| Text extract |
(begin)
Engineering and Technology International Journal (EATIJ)
Vol 8 No 01 (2026): Engineering and Technology International Journal (EATIJ)

An Adaptive Hybrid Clustering Framework Integrating K-Means and Differential Evolution for High-Dimensional Data Analysis




Article Info

Publish Date
19 Feb 2026

Abstract

Clustering high-dimensional data remains a foundational yet persistently challenging problem in unsupervised machine learning, primarily because the performance of centroid-based methods such as K-Means degrades sharply in high-dimensional spaces due to local optima sensitivity and the curse of dimensionality. This paper proposes an Adaptive Hybrid Clustering Framework (AHCF) that integrates K-Means with Differential Evolution (DE) optimisation to systematically overcome K-Means's dependence on initial centroid placement in high-dimensional settings. The proposed framework introduces three novel components: (1) an adaptive mutation factor (F) governed by a monotonically decreasing annealing schedule that transitions from broad global exploration (F=0.90) to fine local exploitation (F=0.40) across generations; (2) an adaptive crossover probability (CR) that increases linearly from 0.50 to 0.90, progressively favouring population diversity as the search converges; and (3) a centroid refinement step that projects each DE trial solution back to the cluster mean, ensuring geometrically valid centroid positions throughout the evolutionary search. Experiments on a synthetically generated high-dimensional dataset (n=1,500, d=32, k=5) demonstrate that AHCF achieves a Silhouette Score of 0.6127, Davies-Bouldin Index of 0.5023, and Calinski-Harabasz Index of 2834.6 — improvements of 2.7%, 7.2%, and 6.9% respectively over the strong K-Means baseline (n_init=20). The proposed adaptive mechanism delivers a 75.2% reduction in Within-Cluster Sum of Squares (from 22,516 to 5,592) and achieves faster convergence compared to a static parameter equivalent. These results establish AHCF as a robust, theoretically grounded, and practically deployable framework for high-dimensional clustering tasks in data mining and machine learning applications.

Copyrights © 2026
(end)
Summarize the abstract above in two sentences.

| Given material |
(begin)
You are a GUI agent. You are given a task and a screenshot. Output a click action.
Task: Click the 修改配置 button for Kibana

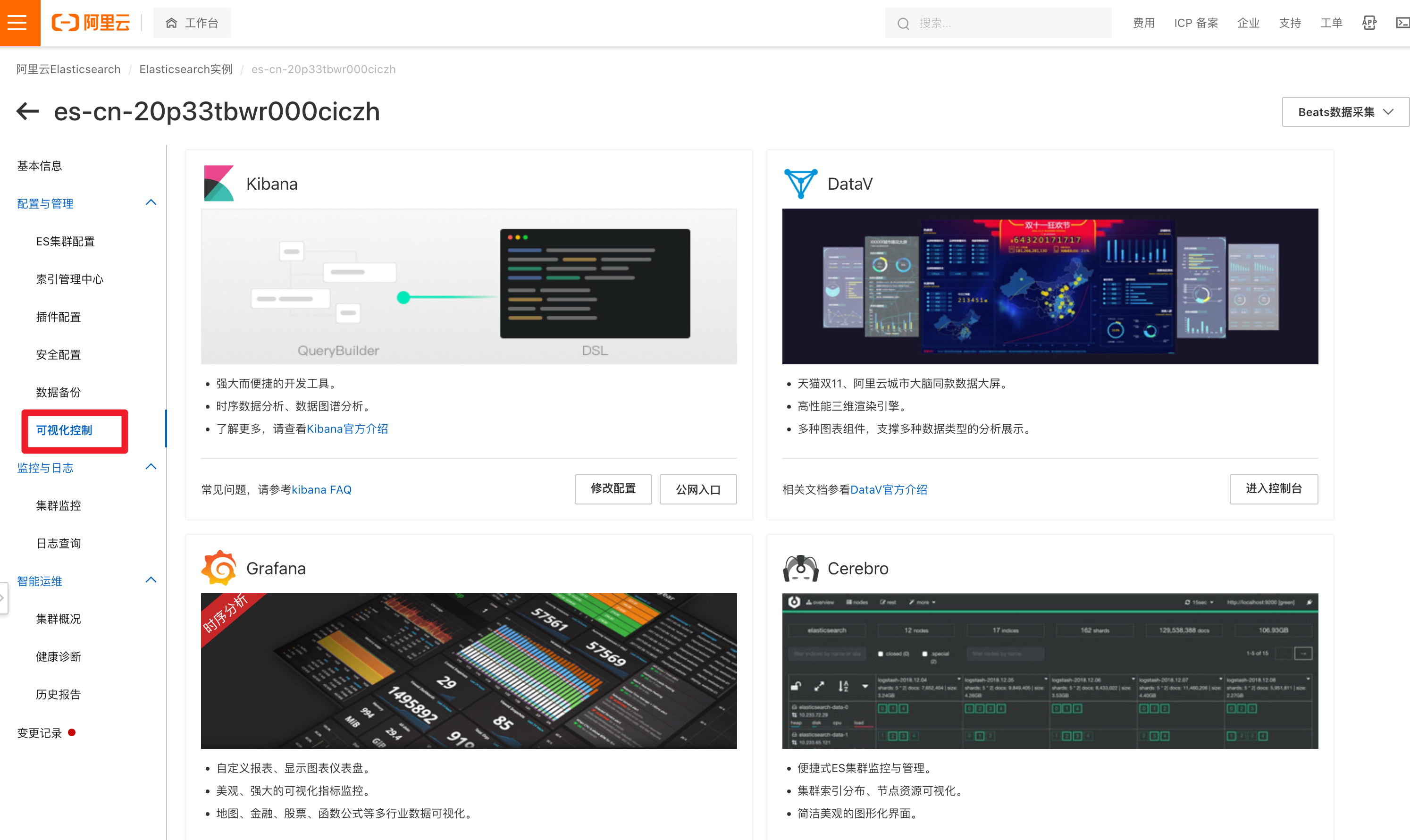tap(613, 489)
(end)
| Response to the exercise |
The paper proposes an Adaptive Hybrid Clustering Framework (AHCF) that combines K-Means with Differential Evolution to overcome K-Means's dependence on initial centroid placement in high-dimensional data. It uses an adaptive mutation factor, an adaptive crossover probability, and a centroid refinement step, and on a synthetic dataset it improves the Silhouette Score, Davies-Bouldin Index, and Calinski-Harabasz Index over a K-Means baseline while cutting Within-Cluster Sum of Squares by 75.2%.